● **EXCERPT PROVIDED**:
Marius Paun | London, UK | Senior dealer | Friday 22nd January 2021
Joe Biden Sworn In As President Of The United States
We had a busy week for the markets with Joe Biden being sworn in as the 46th President of the United States. He was quick to act, signing a number of Executive Orders; re-joining the Paris Accord on climate change, re-joining the World Health Organization, increasing the minimum wage to $15 per hour. The act which probably caused probably most controversy was revoking the XL Keystone pipeline permit, which hit hard Alberta province in Canada. Nevertheless, the major US indices posted record closing prices yet again.
China released its fourth-quarter GDP showing a gain of 6.5% vs expectations for ‘only 6.2%’ and compared with +4.9% in the previous quarter. Year to date the Chinese GDP was 2.3% higher. Although that represented the slowest growth rate in 40 years it confirmed that China was the only major economy to expand last year.
China’s industrial production for December 2020 also increased, 7.3% vs 6.9% consensus, which means 2.3% year to date. These were very good figures considering all the challenges faced last year.
The first gut check for the newly installed US President did not come from China, Russia or Iran but…………… an old ally. The media in the European Union reported about plans to limit the ‘reliance on the US dollar’. Measures could include tighter controls on takeovers and rules to boost the use of the euro in the financial markets. The plans also emphasized the vulnerability of the EU to US sanctions. Hmmm!!!

● **INFORMATION SHOWN**:
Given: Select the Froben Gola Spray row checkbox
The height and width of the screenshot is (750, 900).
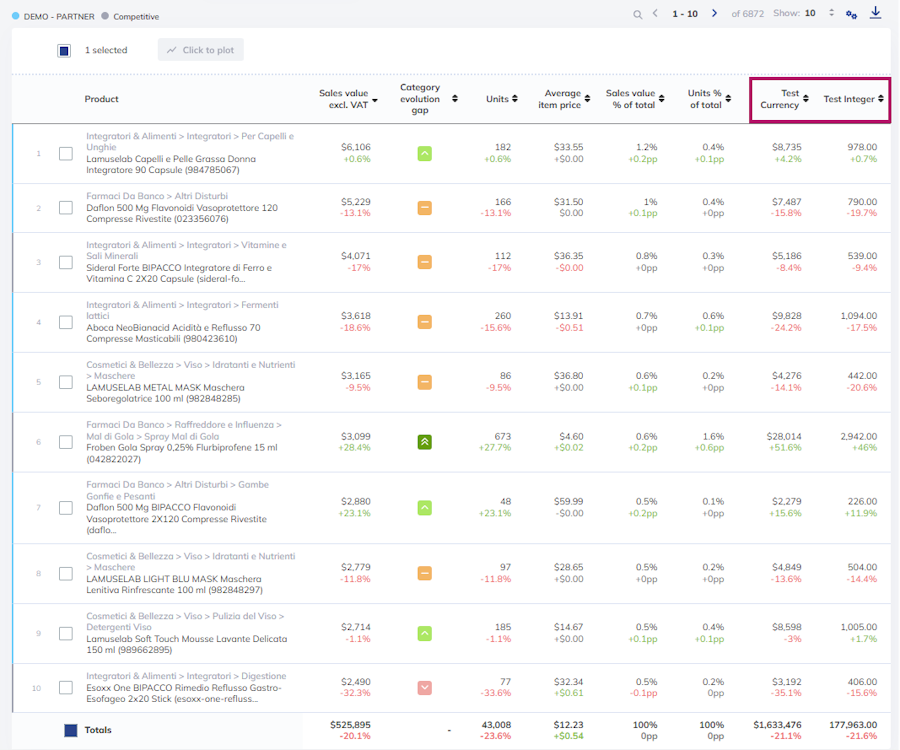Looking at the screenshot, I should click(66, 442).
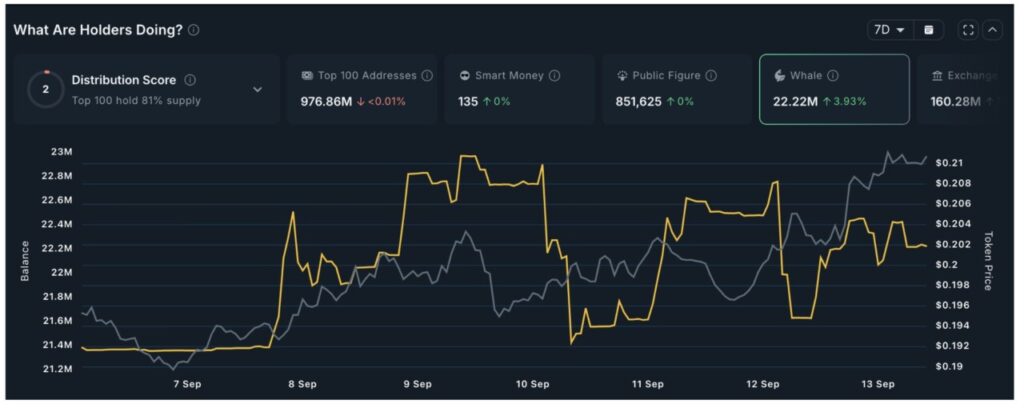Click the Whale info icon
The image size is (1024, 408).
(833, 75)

● **EXERCISE SET**:
[1] Which Canadian province does the market commentary on Joe Biden's inauguration week say was hit hard by the revoking of the XL Keystone pipeline permit?
[2] Continue the market commentary on Joe Biden's inauguration week from where it stops.

● **RESULTS IN ORDER**:
[1] Alberta

[2]
Elsewhere, Bloomberg reported the European Central Bank is buying bonds thus trying to limit the difference in bonds yields of the weakest and strongest economies. We also had the ECB meeting, where the key interest rates were left unchanged. It was a dull affair, pretty much dubbed a non-event.
Back in the UK, Prime Minister Boris Johnson said it was too early to say when restrictions will be lifted, but added the case count is starting to fall in the recent days. However, the death count is still rising, posting a record 1,820 mid-week, putting further pressure on the health system. On Friday, PM Johnson said there is no evidence the new Covid variant may be more deadly than the original strain which would explain the bigger number of casualties.
Gold prices recovered somewhat from the previous two weeks selloff. They gained $44 from a low of $1810 to trade around $1854 going into the weekend. Meanwhile, the volatility swings in Bitcoin still remain. The main cryptocurrency fell sharply to 28,760 earlier in the week but recovered to 33,000 on Friday afternoon.